Sure, I already selfed it.



SlipperFan said:


> So is the only difference (besides larger segments) in the staminode shield? Are the plants similar/



Do you mean between regular schlimii and fma. manzurii? Only the yellowish coloration.

Or betwen both plants? Both plants are the same cross, It is a x sib of wild plants from the same population. Plants are very similar, single growth seedlings, almost identical. 3 more seedlings are in spike. hope to see another fat one!



NYEric said:


> Nice. Thanks for sharing.

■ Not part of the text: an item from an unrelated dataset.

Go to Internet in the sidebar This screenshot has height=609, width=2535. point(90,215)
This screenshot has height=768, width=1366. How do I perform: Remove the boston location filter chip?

Is it tetraploid?



It could be it is too fat and too rounded to be a regular 2N. I will test it for tetraploidy, but I did not treated this cross so...


----------



## Hamlet (Aug 1, 2016)

Oh my, the one on the left. Give it to me! Actually, screw that, give me both!


----------



## trdyl (Aug 1, 2016)

That one on the left is fantastic!


----------



## Chicago Chad (Aug 1, 2016)

HOT DAMN!!! :drool:


----------



## Erythrone (Aug 1, 2016)

Wow!!!!!!!!!!!!!!!


----------



## Kawarthapine (Aug 1, 2016)

Eliseo:

Amazing colour and form.

I will reluctantly volunteer to be the first Canadian recipient of such finery.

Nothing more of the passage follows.